7. Look at other fields for similar symptoms. When diagnosing for a specific nutrient, target the crop that tends to be most sensitive to that nutrient. If your farm is depleted of copper for example, this deficiency is likely to show up in wheat before any other crop.
Phosphorus deficiencies look like:
If phosphorus deficiency is diagnosed to be the problem, there is virtually nothing one can do to correct the deficiency in-season. You may try a top dress anyway, because even if nothing good comes of it for this year, any unused phosphate will remain in the soil and be available to future crops.
Nitrogen deficiencies look like:
—Leaves at the bottom of the plant are yellowing prematurely.
—No substantial biomass. Plants are thin and pathetic.
Nitrogen deficiencies can be rescued. Ideally, growers want to apply a nitrogen top up before the 5- to 6-leaf stage, ahead of peak uptake. Dry or liquid is fine, but rain must follow to wash nitrogen into the root zone.
Sulphur deficiencies look like:
—Top leaves are small and narrow, and are often cupped.
—Short pods with little or no seed set.
—Pale yellow leaves
—Prolonged flowering if the crop is having trouble setting seed.
—Patchy look to the field. Sulphur is highly variable across a field, so deficiencies will usually show up in patches.
—Sulphur deficiency is more typical in sandy soil with low organic matter.

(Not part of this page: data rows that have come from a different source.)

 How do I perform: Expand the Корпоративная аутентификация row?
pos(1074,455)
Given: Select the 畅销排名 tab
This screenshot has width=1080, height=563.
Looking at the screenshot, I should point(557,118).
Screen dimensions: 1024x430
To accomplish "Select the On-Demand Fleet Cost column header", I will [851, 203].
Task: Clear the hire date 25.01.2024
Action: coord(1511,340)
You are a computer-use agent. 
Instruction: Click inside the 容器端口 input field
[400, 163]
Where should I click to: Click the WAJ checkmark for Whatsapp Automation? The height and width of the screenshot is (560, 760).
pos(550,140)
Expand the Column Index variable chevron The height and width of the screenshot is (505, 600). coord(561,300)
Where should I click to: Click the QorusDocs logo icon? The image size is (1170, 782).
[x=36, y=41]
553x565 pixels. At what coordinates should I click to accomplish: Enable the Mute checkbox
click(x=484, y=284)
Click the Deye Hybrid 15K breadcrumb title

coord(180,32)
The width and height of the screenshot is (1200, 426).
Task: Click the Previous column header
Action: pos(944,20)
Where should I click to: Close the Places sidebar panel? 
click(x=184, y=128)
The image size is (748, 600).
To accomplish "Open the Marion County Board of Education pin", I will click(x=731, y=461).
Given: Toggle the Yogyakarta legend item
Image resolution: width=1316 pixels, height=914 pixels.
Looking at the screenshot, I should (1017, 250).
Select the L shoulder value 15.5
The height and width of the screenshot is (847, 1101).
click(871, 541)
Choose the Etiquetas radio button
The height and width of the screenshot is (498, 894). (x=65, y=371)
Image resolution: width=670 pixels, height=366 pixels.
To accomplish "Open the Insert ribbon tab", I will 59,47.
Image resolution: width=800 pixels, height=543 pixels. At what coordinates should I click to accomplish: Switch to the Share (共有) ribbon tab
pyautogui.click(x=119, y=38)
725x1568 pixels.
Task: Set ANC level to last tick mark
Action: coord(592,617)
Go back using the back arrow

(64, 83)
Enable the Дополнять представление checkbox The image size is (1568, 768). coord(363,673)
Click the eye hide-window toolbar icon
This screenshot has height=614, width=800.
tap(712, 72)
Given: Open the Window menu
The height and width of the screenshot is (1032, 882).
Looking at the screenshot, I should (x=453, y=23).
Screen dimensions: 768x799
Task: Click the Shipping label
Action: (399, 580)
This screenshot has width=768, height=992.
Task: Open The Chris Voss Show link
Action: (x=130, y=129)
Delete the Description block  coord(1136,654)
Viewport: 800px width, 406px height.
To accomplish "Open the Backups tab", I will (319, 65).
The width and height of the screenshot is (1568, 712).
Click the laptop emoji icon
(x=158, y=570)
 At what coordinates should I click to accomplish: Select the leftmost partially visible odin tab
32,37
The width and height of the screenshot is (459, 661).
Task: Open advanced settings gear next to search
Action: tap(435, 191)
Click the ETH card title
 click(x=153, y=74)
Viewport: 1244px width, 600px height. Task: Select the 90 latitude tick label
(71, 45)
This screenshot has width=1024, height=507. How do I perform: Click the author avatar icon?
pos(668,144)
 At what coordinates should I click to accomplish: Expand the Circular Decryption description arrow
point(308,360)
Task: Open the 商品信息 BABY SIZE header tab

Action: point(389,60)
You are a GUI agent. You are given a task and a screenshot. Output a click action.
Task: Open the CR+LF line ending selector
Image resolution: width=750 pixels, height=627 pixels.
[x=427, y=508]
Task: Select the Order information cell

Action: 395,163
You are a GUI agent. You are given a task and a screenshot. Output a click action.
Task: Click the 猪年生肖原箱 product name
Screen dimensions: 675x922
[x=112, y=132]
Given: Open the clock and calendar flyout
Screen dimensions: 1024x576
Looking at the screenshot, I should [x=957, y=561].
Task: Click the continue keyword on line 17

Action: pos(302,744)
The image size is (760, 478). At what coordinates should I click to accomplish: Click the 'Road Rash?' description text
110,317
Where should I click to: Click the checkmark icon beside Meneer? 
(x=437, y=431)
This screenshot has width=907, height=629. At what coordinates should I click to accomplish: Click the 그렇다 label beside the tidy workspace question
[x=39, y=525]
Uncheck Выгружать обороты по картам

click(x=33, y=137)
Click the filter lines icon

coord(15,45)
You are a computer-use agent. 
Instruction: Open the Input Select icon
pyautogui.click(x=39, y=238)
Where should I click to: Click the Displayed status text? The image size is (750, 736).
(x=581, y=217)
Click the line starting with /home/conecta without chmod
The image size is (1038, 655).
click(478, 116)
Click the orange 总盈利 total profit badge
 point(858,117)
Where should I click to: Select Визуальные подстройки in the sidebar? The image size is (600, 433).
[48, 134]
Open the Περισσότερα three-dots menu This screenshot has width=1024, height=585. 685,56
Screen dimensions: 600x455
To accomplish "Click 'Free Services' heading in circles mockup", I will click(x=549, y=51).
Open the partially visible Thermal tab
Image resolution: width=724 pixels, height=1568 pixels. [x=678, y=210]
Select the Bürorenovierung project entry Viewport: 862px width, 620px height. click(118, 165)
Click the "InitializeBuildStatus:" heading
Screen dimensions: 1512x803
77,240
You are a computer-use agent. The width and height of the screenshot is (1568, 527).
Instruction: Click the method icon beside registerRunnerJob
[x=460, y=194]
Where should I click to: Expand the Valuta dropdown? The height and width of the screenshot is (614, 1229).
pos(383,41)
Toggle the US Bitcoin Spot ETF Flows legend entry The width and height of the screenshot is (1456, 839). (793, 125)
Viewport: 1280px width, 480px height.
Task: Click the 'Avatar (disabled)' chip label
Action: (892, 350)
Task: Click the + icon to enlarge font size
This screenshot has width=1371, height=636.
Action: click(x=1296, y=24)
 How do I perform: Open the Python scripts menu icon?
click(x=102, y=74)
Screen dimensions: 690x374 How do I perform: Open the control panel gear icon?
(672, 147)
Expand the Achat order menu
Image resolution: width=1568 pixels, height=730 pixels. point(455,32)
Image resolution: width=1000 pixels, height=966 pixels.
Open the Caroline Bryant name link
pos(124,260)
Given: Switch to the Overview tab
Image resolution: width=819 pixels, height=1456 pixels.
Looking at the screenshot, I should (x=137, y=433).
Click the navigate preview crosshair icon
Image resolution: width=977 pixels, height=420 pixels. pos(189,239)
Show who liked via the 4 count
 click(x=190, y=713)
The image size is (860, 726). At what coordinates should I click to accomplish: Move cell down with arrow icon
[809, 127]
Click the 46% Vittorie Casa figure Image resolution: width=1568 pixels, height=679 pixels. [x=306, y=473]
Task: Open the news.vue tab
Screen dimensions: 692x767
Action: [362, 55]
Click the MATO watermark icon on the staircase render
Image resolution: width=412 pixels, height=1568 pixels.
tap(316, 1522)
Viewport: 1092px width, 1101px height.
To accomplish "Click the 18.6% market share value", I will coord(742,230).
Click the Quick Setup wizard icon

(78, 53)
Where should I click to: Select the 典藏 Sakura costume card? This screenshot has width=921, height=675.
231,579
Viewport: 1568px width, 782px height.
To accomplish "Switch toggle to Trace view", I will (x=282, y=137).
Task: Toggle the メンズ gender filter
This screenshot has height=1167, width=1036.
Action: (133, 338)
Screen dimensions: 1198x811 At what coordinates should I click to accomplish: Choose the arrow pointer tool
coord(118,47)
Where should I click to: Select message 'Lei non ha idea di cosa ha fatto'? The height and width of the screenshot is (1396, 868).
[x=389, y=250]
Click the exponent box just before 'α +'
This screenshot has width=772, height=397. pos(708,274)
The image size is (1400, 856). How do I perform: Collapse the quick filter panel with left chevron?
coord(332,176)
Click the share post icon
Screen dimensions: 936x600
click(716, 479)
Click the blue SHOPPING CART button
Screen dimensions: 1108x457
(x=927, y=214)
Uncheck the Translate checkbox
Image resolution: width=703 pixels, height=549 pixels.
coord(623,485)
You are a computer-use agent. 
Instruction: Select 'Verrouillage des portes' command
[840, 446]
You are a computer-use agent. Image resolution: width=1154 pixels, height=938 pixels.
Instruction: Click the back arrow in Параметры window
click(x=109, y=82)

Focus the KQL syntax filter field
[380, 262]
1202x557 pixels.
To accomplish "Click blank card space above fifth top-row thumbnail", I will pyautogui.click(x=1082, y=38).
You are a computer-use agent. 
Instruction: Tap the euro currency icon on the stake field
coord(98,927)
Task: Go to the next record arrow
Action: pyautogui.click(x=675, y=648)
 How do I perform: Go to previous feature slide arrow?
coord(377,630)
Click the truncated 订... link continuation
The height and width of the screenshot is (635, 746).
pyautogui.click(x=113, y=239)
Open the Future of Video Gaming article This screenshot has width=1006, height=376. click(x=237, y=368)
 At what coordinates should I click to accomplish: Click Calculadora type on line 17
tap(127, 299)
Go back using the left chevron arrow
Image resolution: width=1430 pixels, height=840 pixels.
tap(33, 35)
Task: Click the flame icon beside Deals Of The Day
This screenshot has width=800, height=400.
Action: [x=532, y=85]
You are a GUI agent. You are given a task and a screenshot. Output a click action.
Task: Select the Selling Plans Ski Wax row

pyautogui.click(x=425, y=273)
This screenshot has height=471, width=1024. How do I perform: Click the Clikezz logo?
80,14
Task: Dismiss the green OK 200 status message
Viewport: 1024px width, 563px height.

If sulphur is short, growers can top up with ammonium sulphate right up to flowering. Rainfall is required to wash the nutrients into the soil. Don’t use elemental sulphur for a rescue treatment either in crop or the following year. It may not be available soon enough. Elemental sulphur is better for long-term maintenance. Start including sulphur in the fertilizer mix for all canola crops on the farm. Sulphur rates of 10 to 25 lb./ac. can provide a very good yield response.